Modulation of excitatory synaptic transmission in locus coeruleus by multiple presynaptic metabotropic glutamate receptors

Metabotropic glutamate receptors have been implicated in modulation of synaptic transmission in many different systems. This study reports the effects of selective activation of metabotropic glutamate receptors on synaptic transmission in intracellularly recorded locus coeruleus neurons in brain slice preparations. Perfusion of either L-2-amino-4-phosphonobutyric acid (L-AP4; 0.1-500 microM) or (+/-)-1-aminocyclopentane-trans-1,3,dicarboxylic acid (t-ACPD; 0.1-500 microM) caused a depression of excitatory postsynaptic potentials in a dose-dependent fashion to about 70% inhibition. Both agonists exerted their effects at relatively low concentrations with estimated EC50s of 2.6 microM and 11.5 microM for L-AP4 and t-ACPD, respectively.

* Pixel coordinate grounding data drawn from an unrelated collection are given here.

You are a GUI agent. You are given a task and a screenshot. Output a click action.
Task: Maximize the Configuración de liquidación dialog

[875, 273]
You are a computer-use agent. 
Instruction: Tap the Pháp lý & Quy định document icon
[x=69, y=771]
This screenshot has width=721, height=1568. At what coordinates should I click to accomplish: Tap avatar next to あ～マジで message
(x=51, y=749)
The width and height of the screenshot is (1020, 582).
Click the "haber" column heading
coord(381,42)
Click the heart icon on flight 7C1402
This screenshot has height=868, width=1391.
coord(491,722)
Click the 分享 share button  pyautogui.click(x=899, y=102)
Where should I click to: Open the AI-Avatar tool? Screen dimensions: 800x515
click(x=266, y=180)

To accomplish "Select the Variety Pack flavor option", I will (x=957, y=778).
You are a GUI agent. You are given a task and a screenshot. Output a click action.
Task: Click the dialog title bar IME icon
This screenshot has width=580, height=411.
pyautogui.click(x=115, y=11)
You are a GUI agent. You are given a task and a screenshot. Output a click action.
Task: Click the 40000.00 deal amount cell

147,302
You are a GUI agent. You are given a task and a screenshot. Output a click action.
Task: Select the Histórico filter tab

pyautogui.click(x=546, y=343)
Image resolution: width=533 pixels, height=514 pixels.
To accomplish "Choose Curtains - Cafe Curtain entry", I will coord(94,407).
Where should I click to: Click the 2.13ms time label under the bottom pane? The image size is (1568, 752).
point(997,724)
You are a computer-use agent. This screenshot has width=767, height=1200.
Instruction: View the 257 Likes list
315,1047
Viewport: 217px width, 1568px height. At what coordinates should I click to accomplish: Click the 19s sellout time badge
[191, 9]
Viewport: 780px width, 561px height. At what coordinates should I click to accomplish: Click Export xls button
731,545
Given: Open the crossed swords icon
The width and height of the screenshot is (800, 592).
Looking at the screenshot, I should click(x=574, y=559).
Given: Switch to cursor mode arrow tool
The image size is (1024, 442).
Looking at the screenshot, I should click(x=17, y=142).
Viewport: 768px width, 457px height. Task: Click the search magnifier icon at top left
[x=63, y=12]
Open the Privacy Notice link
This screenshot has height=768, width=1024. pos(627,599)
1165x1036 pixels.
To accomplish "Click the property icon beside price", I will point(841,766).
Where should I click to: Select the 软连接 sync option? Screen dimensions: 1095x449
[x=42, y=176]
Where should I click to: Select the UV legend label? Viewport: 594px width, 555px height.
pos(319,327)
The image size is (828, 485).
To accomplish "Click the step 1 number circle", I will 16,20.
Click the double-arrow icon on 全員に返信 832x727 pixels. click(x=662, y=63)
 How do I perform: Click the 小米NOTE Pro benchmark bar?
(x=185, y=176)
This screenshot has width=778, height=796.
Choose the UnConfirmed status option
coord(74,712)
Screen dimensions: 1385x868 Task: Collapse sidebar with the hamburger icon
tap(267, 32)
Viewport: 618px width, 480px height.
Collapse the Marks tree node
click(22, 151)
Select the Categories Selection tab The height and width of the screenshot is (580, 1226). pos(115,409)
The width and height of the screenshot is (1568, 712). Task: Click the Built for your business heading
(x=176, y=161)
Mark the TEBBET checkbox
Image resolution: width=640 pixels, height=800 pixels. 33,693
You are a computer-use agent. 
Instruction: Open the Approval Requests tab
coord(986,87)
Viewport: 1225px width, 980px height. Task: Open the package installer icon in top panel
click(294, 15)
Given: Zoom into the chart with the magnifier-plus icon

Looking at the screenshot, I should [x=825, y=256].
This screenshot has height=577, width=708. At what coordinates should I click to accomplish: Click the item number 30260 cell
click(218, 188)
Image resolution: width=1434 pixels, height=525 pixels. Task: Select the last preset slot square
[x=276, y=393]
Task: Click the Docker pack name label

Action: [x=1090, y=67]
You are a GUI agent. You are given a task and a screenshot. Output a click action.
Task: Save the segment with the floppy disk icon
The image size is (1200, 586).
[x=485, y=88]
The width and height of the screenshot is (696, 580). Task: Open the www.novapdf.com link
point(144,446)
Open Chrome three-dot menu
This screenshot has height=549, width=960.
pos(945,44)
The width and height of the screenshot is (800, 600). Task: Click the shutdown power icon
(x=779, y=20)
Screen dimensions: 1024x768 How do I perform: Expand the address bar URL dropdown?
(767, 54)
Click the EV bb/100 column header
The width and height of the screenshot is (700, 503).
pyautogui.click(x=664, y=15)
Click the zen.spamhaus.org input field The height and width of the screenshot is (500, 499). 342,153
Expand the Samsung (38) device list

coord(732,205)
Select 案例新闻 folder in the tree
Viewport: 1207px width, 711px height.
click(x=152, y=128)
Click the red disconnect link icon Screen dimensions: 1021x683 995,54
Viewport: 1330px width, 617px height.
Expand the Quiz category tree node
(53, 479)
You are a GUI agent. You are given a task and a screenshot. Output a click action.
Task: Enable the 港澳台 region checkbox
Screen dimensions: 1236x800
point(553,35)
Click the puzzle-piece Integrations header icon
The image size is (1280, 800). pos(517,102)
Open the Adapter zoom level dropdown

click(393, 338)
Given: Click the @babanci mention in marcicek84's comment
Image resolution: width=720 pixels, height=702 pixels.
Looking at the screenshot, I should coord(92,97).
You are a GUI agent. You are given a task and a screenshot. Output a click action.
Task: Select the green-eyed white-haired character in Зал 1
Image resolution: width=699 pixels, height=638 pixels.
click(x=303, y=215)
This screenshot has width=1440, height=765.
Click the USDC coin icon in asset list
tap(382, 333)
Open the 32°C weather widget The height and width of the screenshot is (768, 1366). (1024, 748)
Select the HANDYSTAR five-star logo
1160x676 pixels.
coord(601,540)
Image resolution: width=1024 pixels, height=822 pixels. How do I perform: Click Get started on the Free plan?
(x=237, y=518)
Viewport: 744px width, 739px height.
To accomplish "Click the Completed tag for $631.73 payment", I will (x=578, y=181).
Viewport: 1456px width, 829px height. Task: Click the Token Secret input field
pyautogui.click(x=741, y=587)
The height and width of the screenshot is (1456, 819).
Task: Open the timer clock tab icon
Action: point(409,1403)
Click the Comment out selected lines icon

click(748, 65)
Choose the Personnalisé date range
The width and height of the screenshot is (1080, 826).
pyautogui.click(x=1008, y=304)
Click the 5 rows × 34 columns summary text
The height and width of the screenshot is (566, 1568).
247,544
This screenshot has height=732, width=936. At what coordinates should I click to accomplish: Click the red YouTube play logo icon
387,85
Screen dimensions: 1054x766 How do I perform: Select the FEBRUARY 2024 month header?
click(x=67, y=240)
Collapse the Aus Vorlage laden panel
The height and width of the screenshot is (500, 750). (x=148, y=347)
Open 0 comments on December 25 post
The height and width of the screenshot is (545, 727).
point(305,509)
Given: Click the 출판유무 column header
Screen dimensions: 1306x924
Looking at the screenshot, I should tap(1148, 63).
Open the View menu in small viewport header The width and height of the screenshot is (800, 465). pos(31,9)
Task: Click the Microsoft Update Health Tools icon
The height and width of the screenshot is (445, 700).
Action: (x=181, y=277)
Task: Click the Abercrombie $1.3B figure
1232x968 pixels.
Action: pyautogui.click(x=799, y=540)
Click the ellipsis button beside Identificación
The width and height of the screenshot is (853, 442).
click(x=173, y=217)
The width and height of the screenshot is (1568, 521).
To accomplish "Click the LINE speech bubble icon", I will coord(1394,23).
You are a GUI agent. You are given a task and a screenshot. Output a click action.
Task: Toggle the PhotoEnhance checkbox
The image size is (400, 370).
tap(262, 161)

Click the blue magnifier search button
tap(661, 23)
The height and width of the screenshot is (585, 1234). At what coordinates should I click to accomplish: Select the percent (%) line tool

This inhibition was not observed with the potent group I metabotropic glutamate receptor agonist (RS)-3,5-dihydroxyphenylglycine (DHPG; 100 microM). Conversely, (R)-4-carboxy-3-hydroxyphenyl-glycine (4C-3H-PG), a group I antagonist/group II agonist, and 2R,4R-4-aminopyrrolidine-2,4-dicarboxylate (APDC), a novel and specific group II agonist, also caused an inhibition of excitatory postsynaptic potentials. Both t-ACPD and L-AP4 produced an increase in paired-pulse facilitation, and failed to change the locus coeruleus response to focally applied glutamate, indicating a presynaptic locus of action. The L-AP4 inhibition was antagonized by (S)-amino-2-methyl-4-phosphonobutanoic acid (MAP4: group III antagonist) but not by (RS)-alpha-methyl-4-carboxyphenylglycine [(RS)-MCPG; mixed antagonist], suggesting that this agonist acts through a type 4 metabotropic glutamate receptor. Conversely, t-ACPD was antagonized by MCPG and by ethyl glutamate (group II antagonist), but not by aminoindan dicarboxylic acid (AIDA; group I antagonist) or MAP4, suggesting that this agonist acts on a type 2 or 3 metabotropic glutamate receptor. Taken together, these results suggest that two pharmacologically distinct presynaptic metabotropic glutamate receptors function in an additive fashion to inhibit excitatory synaptic transmission in locus coeruleus neurons. These receptors may be involved in a feedback mechanism and as such may function as autoreceptors for excitatory amino acids.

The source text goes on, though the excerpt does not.